_To do_
Everything in the entries below must be output exactly, apart from the pictures.

_The records_
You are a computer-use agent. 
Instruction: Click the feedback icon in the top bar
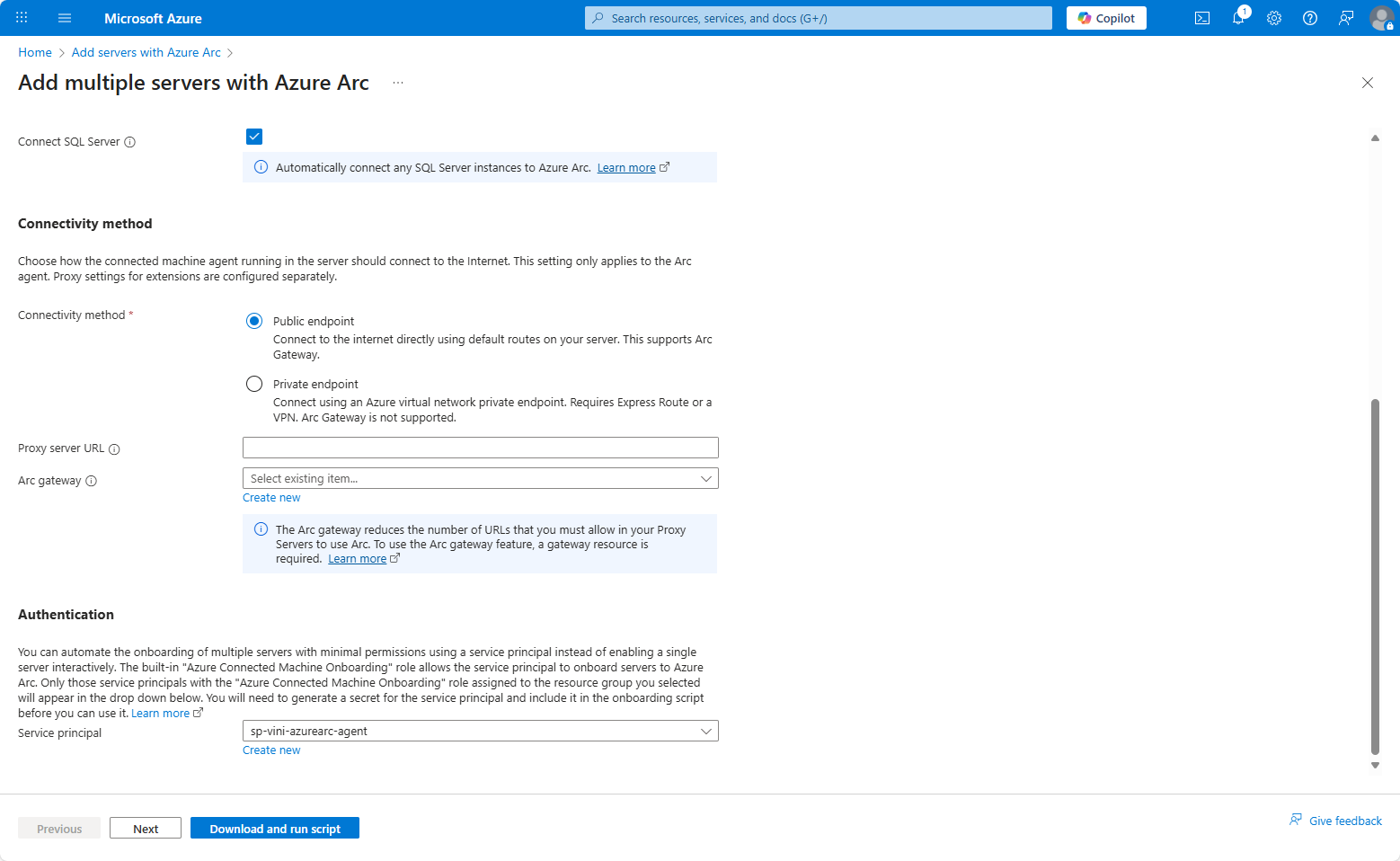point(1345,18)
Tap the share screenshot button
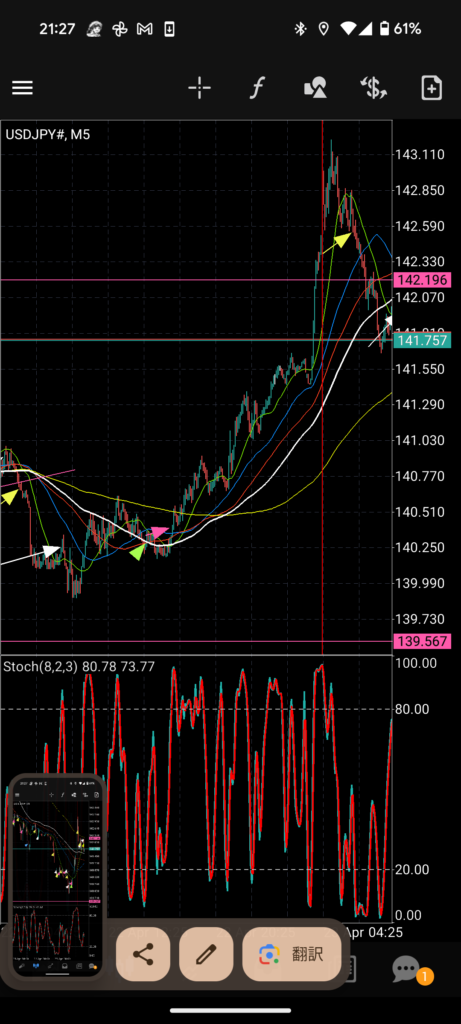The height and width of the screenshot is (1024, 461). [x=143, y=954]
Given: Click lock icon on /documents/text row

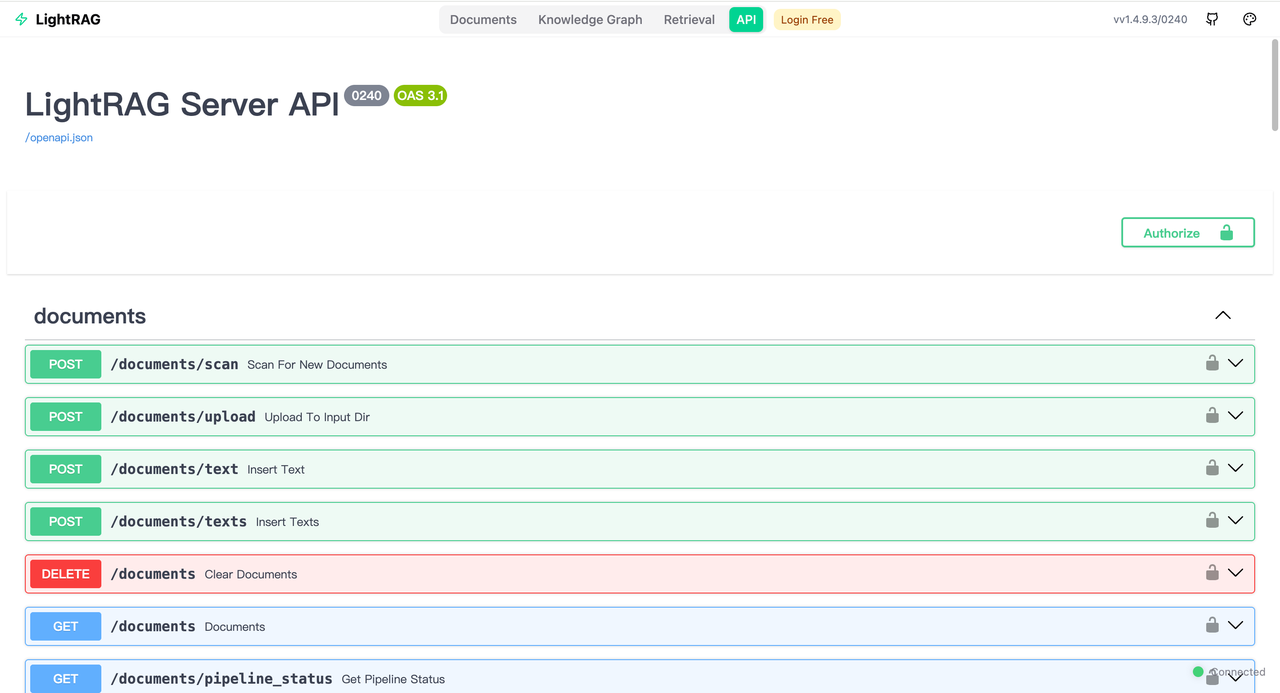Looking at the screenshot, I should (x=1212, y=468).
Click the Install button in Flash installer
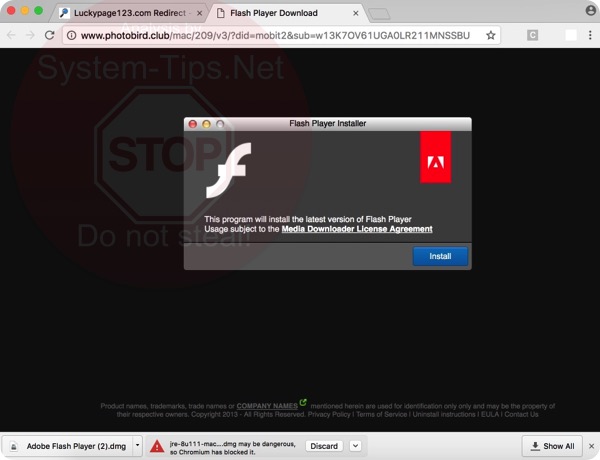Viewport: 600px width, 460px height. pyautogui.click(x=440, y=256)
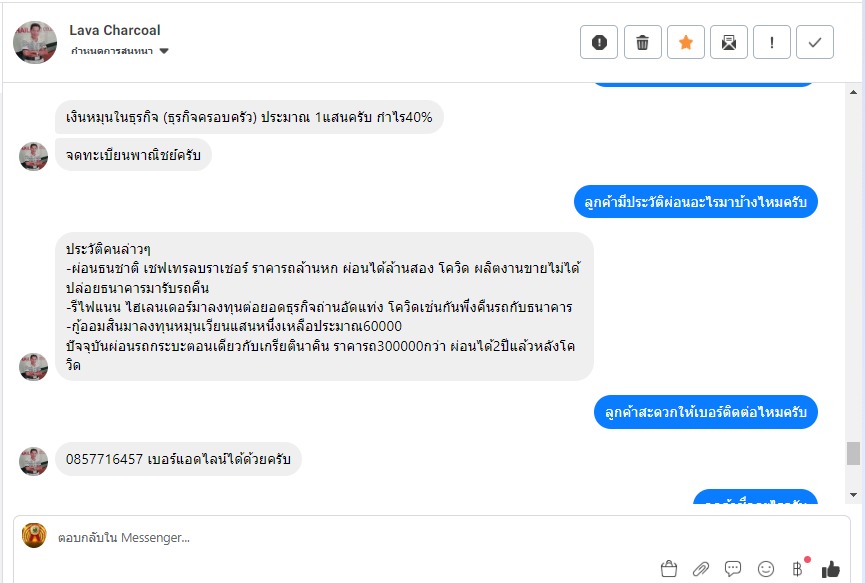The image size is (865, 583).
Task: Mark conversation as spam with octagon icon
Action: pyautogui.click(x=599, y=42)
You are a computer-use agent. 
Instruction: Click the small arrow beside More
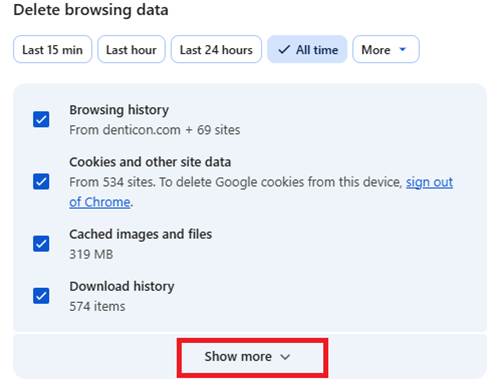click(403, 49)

_Your response_
You are a computer-use agent. 
Instruction: Click the feedback icon in the top bar
point(1345,18)
Tap the share screenshot button
The height and width of the screenshot is (1024, 461). [x=143, y=954]
Given: Click lock icon on /documents/text row

Looking at the screenshot, I should (x=1212, y=468).
Click the Install button in Flash installer
Viewport: 600px width, 460px height. pyautogui.click(x=440, y=256)
The image size is (865, 583).
Task: Mark conversation as spam with octagon icon
Action: pyautogui.click(x=599, y=42)
You are a computer-use agent. 
Instruction: Click the small arrow beside More
click(403, 49)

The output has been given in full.